__Text for analysis__.
To simplify the process, much effort has been devoted to the development of a method for mechanically extracting formal models from implementation level C source code directly. We built the Modex tool for this purpose. The model extractor was first applied on a commercial product in the logic verification of the call processing code from Lucent Technologies' PathStar switch, at Bell Laboratories in 1998 and 1999. Some more refinements of the basic method were made since then.

With this approach the formal verification of a surprisingly broad set of concurrent algorithms can today be automated. The only user requirement in many of these cases is the construction of a small test driver that exercises the code in a meaningful way. The test driver is very much what a developer would construct as part of a normal unit test already, so a formal verification does not impose any additional work in these cases.

Selecting an Example To illustrate the verification process for the CACM article, we picked a concurrent algorithm from the literature with a known bug: the double-sided queue implementation in C, using a double-word compare-and-swap instruction as the key synchronization primitive. The algorithm, first published in [2], had some flaws that were described in [3]. The most important flaw allows the same element to be retrieved from the queue by two different threads of execution, given a sufficiently demonic interleaving scenario for readers and writers. In [1] we tried to show how we could use the Modex model extractor to let the Spin model checker discover that flaw, using just a single test reader and writer process accessing the queue concurrently.

__Data provided__.

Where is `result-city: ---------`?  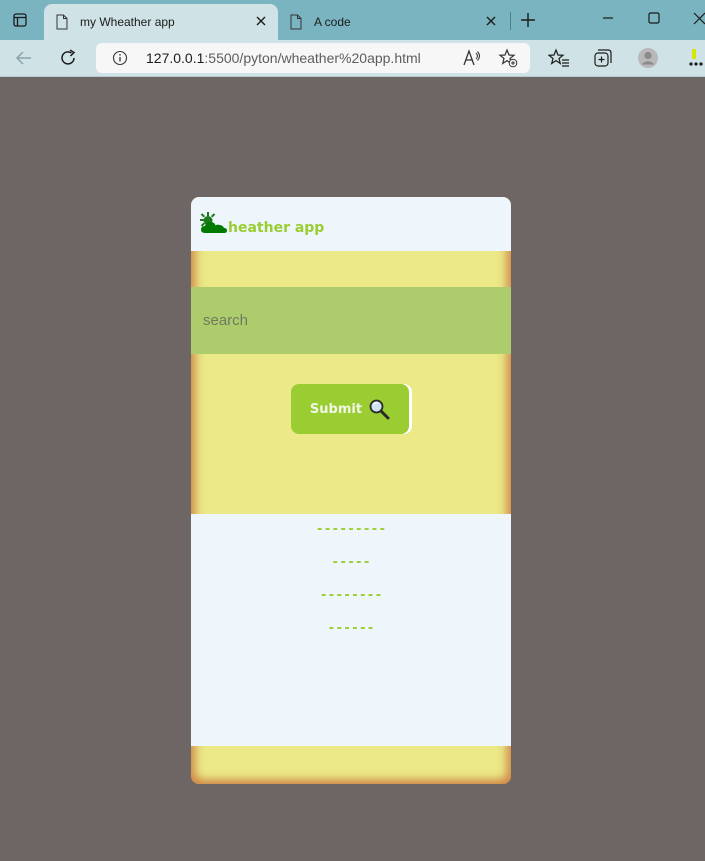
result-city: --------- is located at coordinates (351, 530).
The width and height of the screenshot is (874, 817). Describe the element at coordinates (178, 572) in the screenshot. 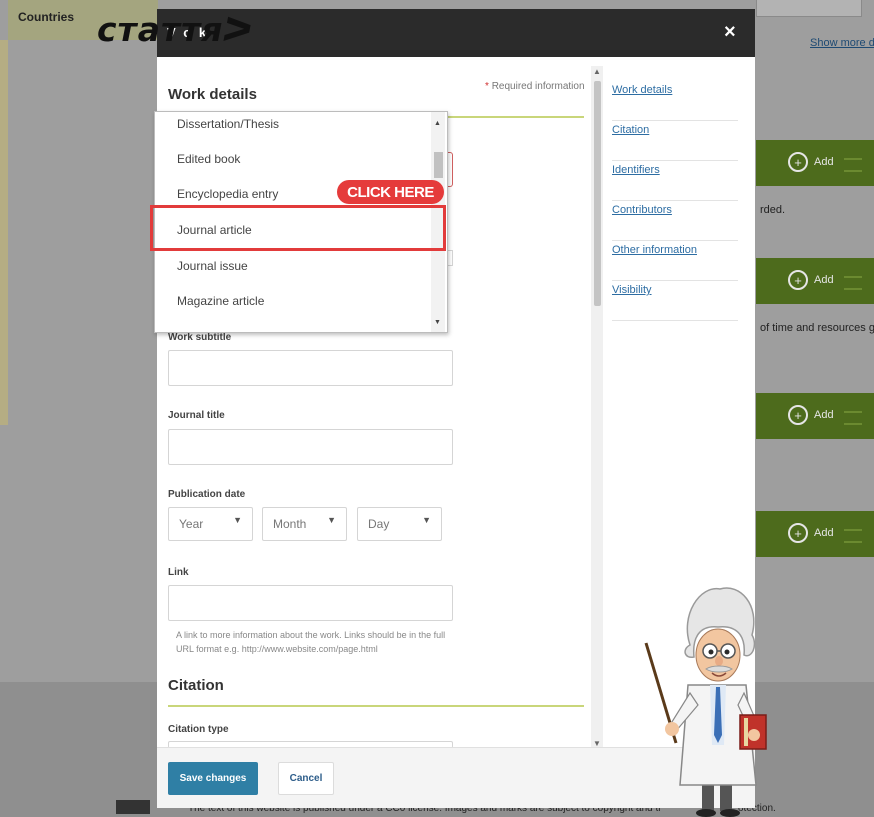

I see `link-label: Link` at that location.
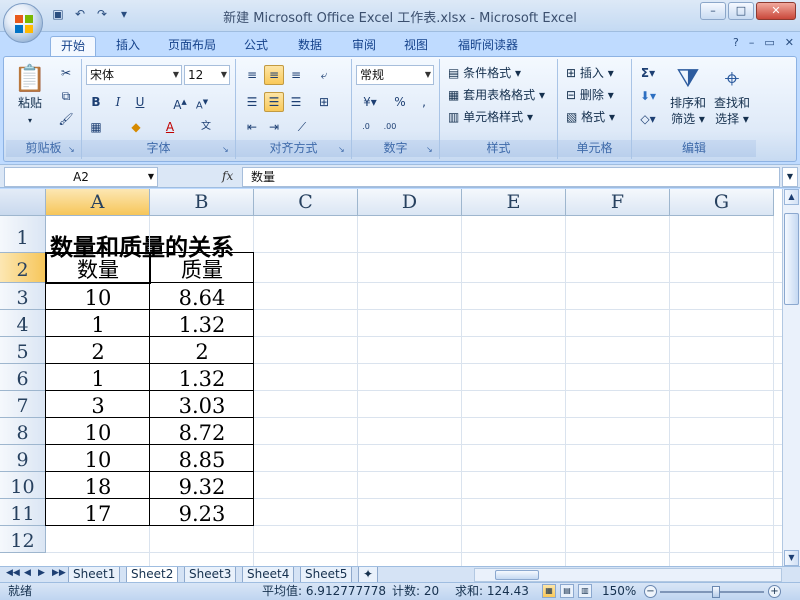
==
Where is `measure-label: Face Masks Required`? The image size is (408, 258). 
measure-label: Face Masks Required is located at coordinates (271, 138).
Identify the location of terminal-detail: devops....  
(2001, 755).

__What you will do__. Repeat word for word the part of the model extraction text that opens with the words containing "Selecting an Example" and closes with "the queue concurrently.".

__Completed task__.
Selecting an Example To illustrate the verification process for the CACM article, we picked a concurrent algorithm from the literature with a known bug: the double-sided queue implementation in C, using a double-word compare-and-swap instruction as the key synchronization primitive. The algorithm, first published in [2], had some flaws that were described in [3]. The most important flaw allows the same element to be retrieved from the queue by two different threads of execution, given a sufficiently demonic interleaving scenario for readers and writers. In [1] we tried to show how we could use the Modex model extractor to let the Spin model checker discover that flaw, using just a single test reader and writer process accessing the queue concurrently.